Travail demandé:
1. D'après le portrait de Lucie Taurines, pourquoi le concert de Michel Jonasz auquel elle a assisté à 13 ans l'a-t-il marquée ?
2. Poursuivez le portrait de Lucie Taurines à partir de sa dernière phrase.

Texte proposé:

• • • • •

Lucie Taurines a les yeux qui pétillent. Elle dégage ce « petit je ne sais quoi », qui la rend attachante. Et tous ceux qui la côtoient ne vous diront pas le contraire. Lorsqu’elle parle de son amour pour la musique, pour les cultures d’ailleurs ou de sa folle passion pour le cinéma, impossible – ou presque – de l’arrêter. Une boule d’énergie et un tourbillon d’enthousiasme. Elle qui était d’une extrême timidité durant son enfance ne craint plus d’occuper le devant de la scène. C’est d’ailleurs sur les planches que la patronne de la Fiesta des Suds a su dompter cette peur. « Mon père m’a inscrit au théâtre à l’âge de 15 ans et je ne le remercierais jamais assez pour ça. Ça m’a aidée. Je me suis retrouvée avec des gens qui avaient le double de mon âge et qui étaient aussi flippés que moi sur scène. Je me suis dit que rien n’est impossible et que l’humour ça aide aussi à faire passer beaucoup de choses… », raconte Lucie dans ses bureaux du Dock. Là, elle est un peu comme à la maison. Il faut dire que ça fait 19 ans que Lucie fait partie de la grande famille Latinissimo.
La familia occupe d’ailleurs une place importante dans sa vie. Avec une mère d’origine italienne et maltaise et un père corse, Lucie revendique ses origines du sud. « Des insulaires et têtes dures », rigole-t-elle. Une enfance et une adolescence très rythmées dans « un milieu de pieds noirs, où l’on parle fort, où l’on fait des grands repas et où l’on s’invective parfois et où l’on joue du piano. Et des grands-parents très attachés à la musique et à la culture ». La chanson française est aussi omniprésente. Elle se souvient d’ailleurs d’un de ses tous premiers concerts. Elle avait 13 ans. « C’était notre cadeau d’anniversaire avec ma sœur. Nous sommes allées voir Michel Jonasz, à Vitrolles, parce que mes parents écoutaient ça. Ce soir-là, il y avait eu un énorme orage et il y avait des coupures pendant son concert et une de ses chansons commence par « on n’avait jamais vu un orage aussi fort, jamais vu autant d’éclairs…». Forcément, ça m’a marquée. Il y a pour moi des morceaux assez exceptionnels. Il fait partie du patrimoine de la chanson française, et n’est sans doute pas reconnu à la hauteur de ce qu’il devrait. Mais c’est sans doute mon attachement à l’enfance qui me fait dire ça », sourit-elle.

• • • • •

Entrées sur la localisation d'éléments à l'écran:

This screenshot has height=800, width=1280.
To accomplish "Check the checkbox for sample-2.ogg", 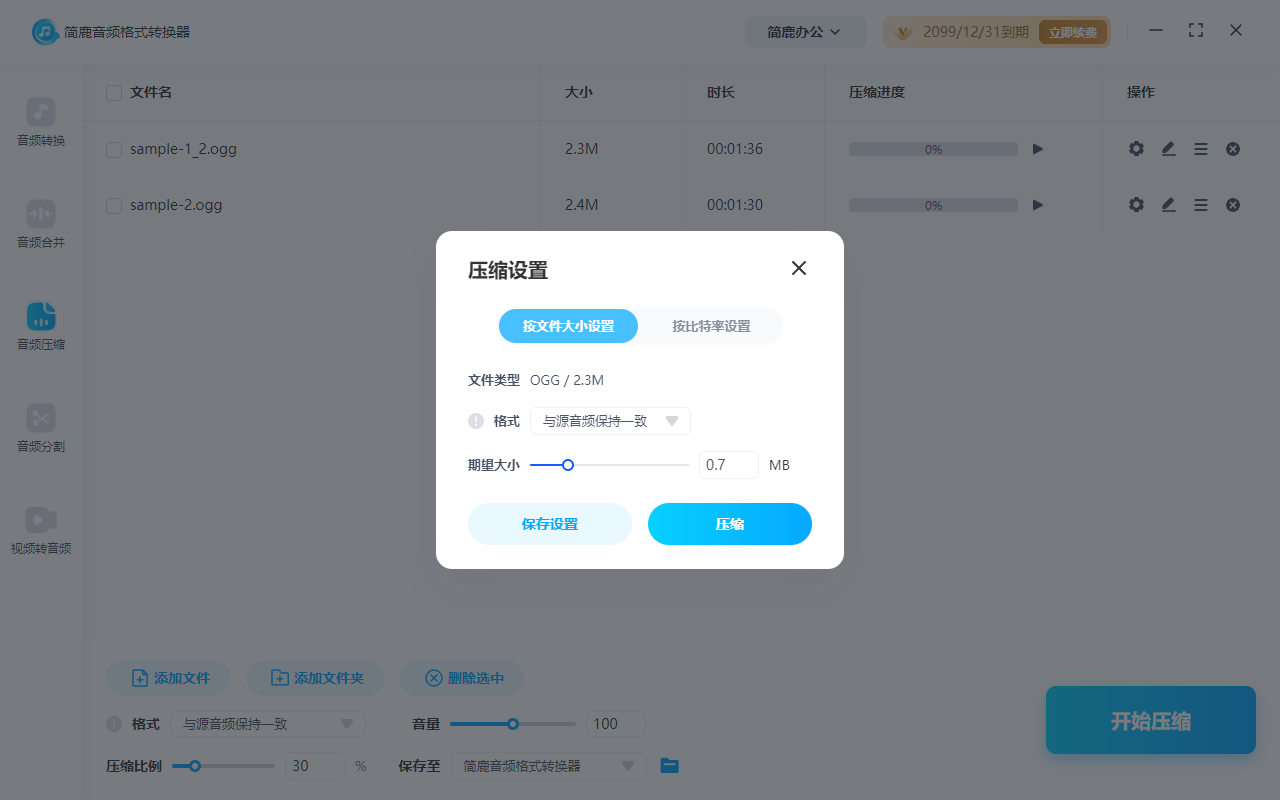I will coord(113,204).
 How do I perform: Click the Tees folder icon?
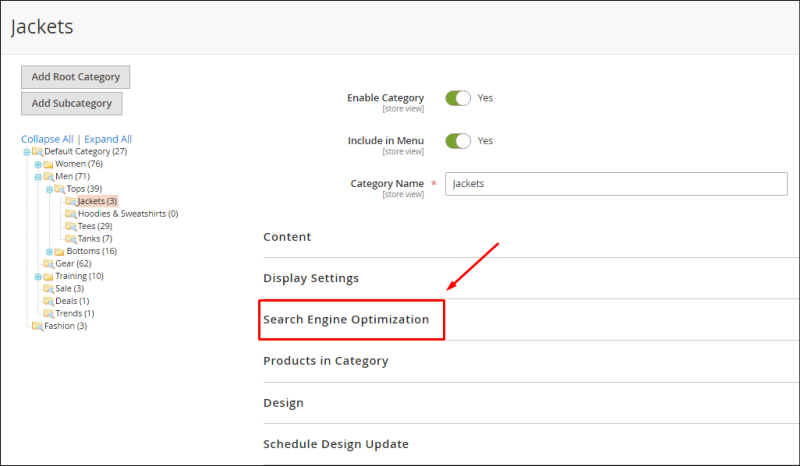click(70, 226)
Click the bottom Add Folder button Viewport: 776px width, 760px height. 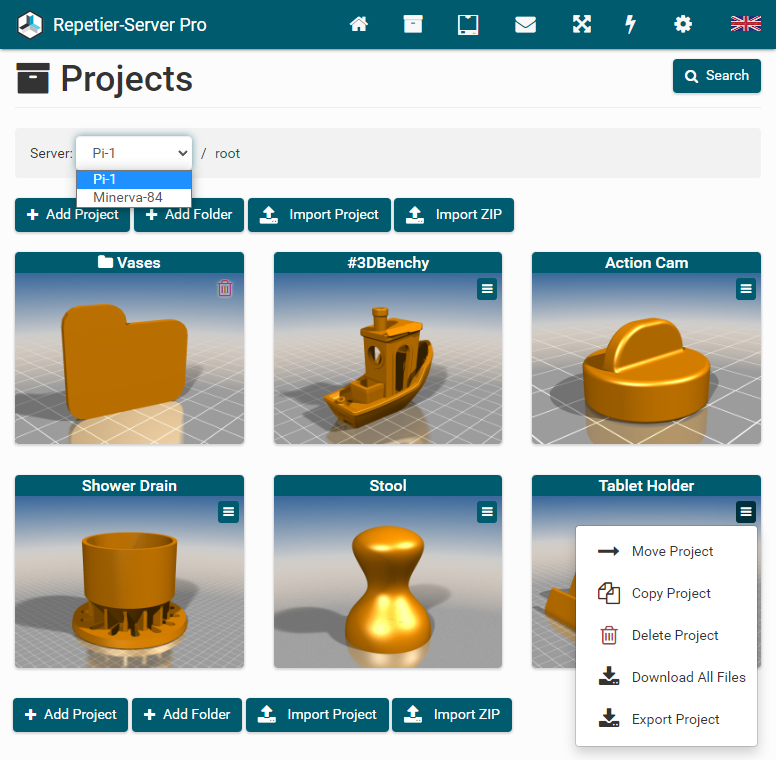[187, 714]
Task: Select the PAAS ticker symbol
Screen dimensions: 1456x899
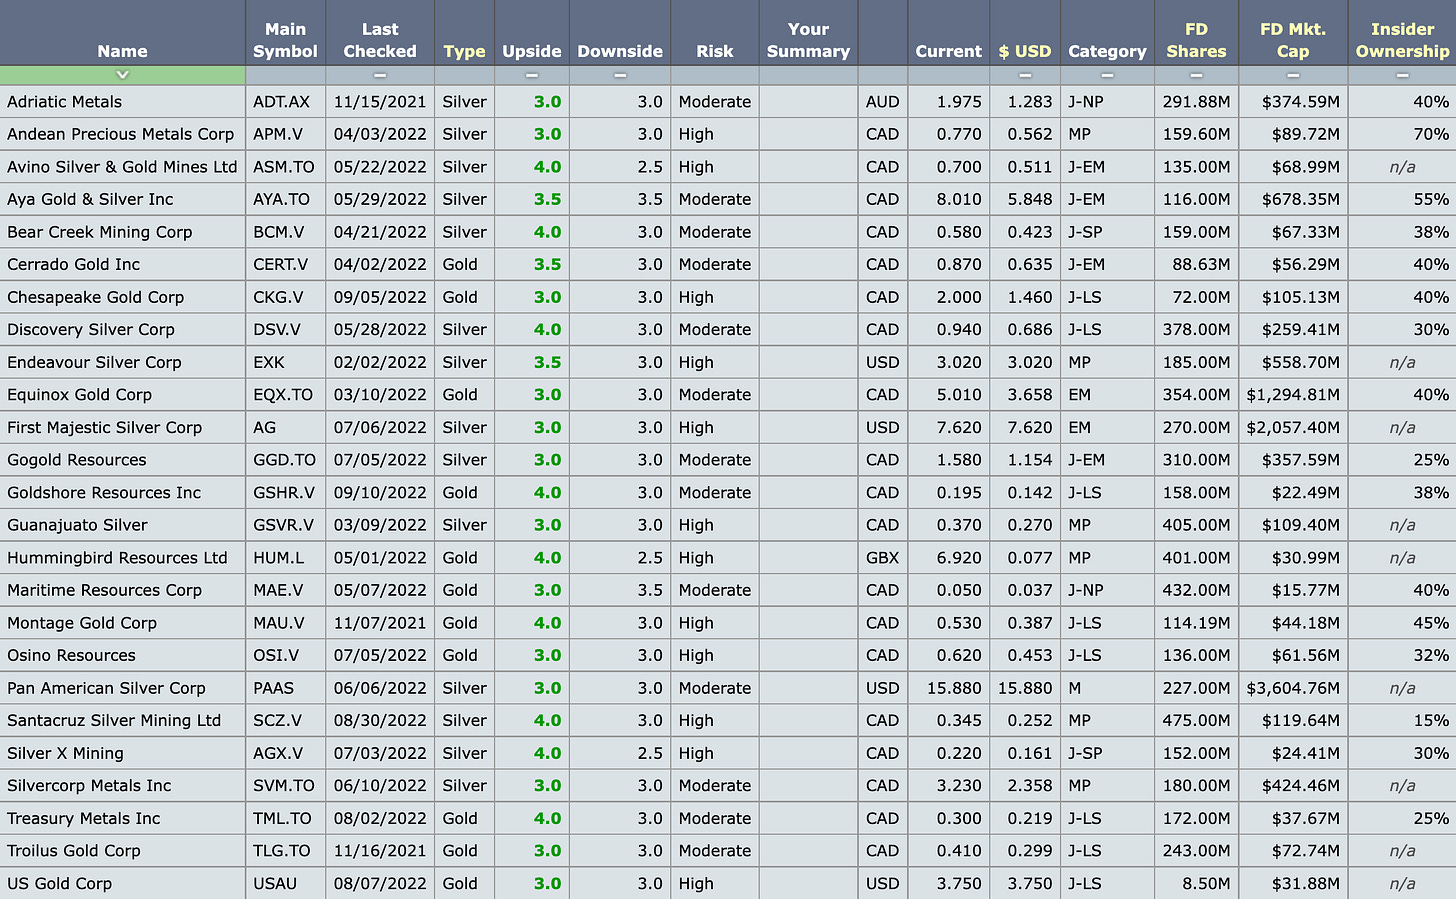Action: pyautogui.click(x=285, y=688)
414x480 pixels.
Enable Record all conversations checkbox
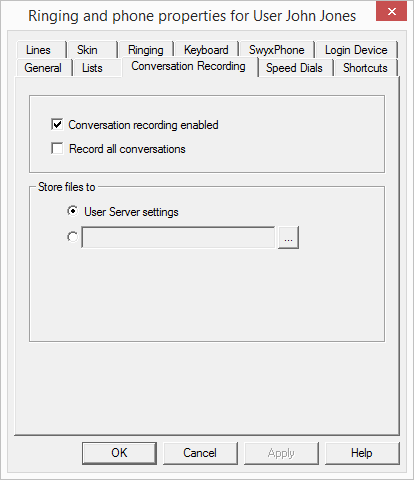[57, 148]
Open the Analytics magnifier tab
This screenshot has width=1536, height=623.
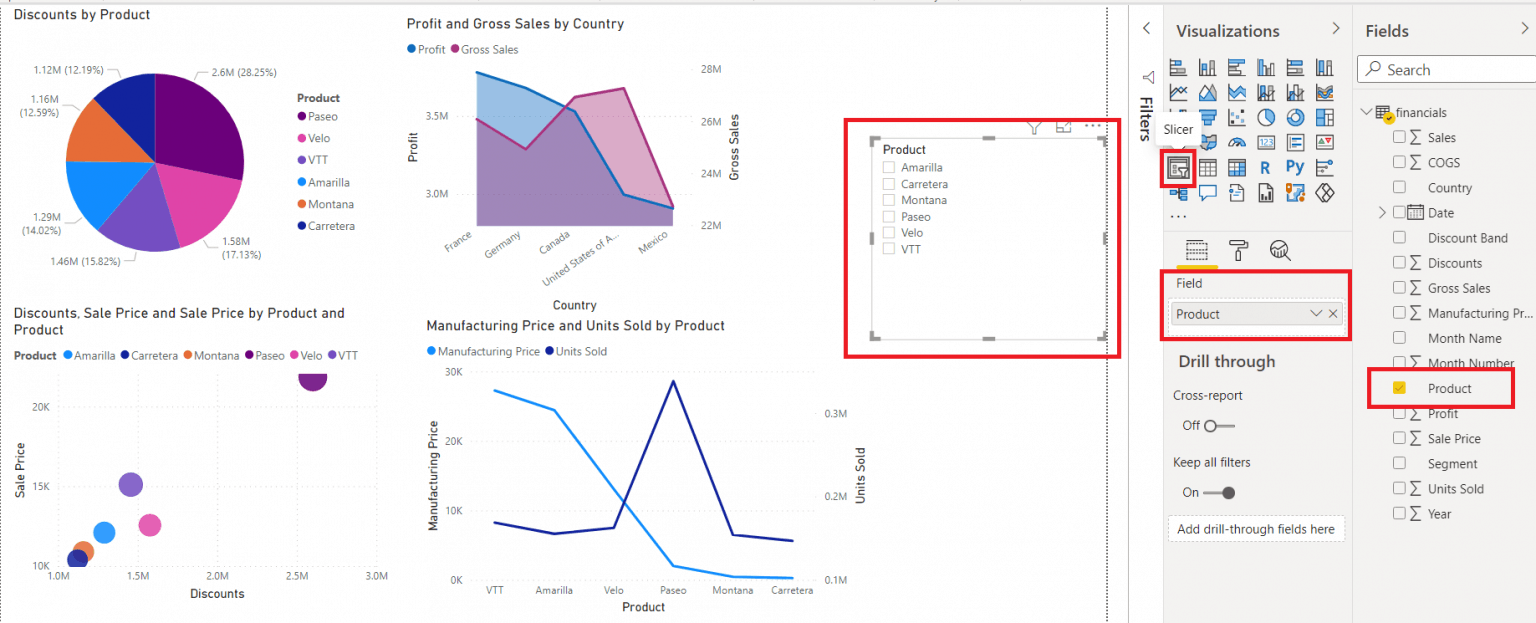click(x=1280, y=250)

• • • • •

Réponses finales:
1. Ce soir-là, à Vitrolles, un énorme orage a provoqué des coupures pendant le concert. Or l'une des chansons de Michel Jonasz commence par « on n'avait jamais vu un orage aussi fort, jamais vu autant d'éclairs… ». C'est pour cela que ce concert l'a marquée.

2.
« Lucy in the sky with diamonds »
A Salon-de-Provence, dans la maison familiale, résonne les chansons de Michel Jonas, mais aussi celles de « Quatre garçons dans le vent ». Elle ne se prénomme pas Lucie par hasard. « Mon deuxième prénom c’est Michelle, mes parents adoraient les Beatles. Ma sœur s’appelle Cécile pour Cécile ma fille de Nougaro, et mon frère Maxime, pour Maxime le Forestier ». Et en prime, avec deux oncles musiciens, l’un jazzman et l’autre ayant un temps accompagné Bashung, la jeune mélomane développe très tôt une sensibilité artistique ; mais c’est d’abord vers le cinéma qu’elle s’oriente. « J’ai découvert le cinéma assez tôt aussi, je suis fan des émotions que ça procure ». Les premiers films du réalisateur Nanni Moretti, dans lesquels il campe un personnage mégalomane loufoque et sur lequel elle écrira un mémoire d’étude l’accompagnent une partie de son adolescence. « J’avais besoin de cette loufoquerie, cette folie ».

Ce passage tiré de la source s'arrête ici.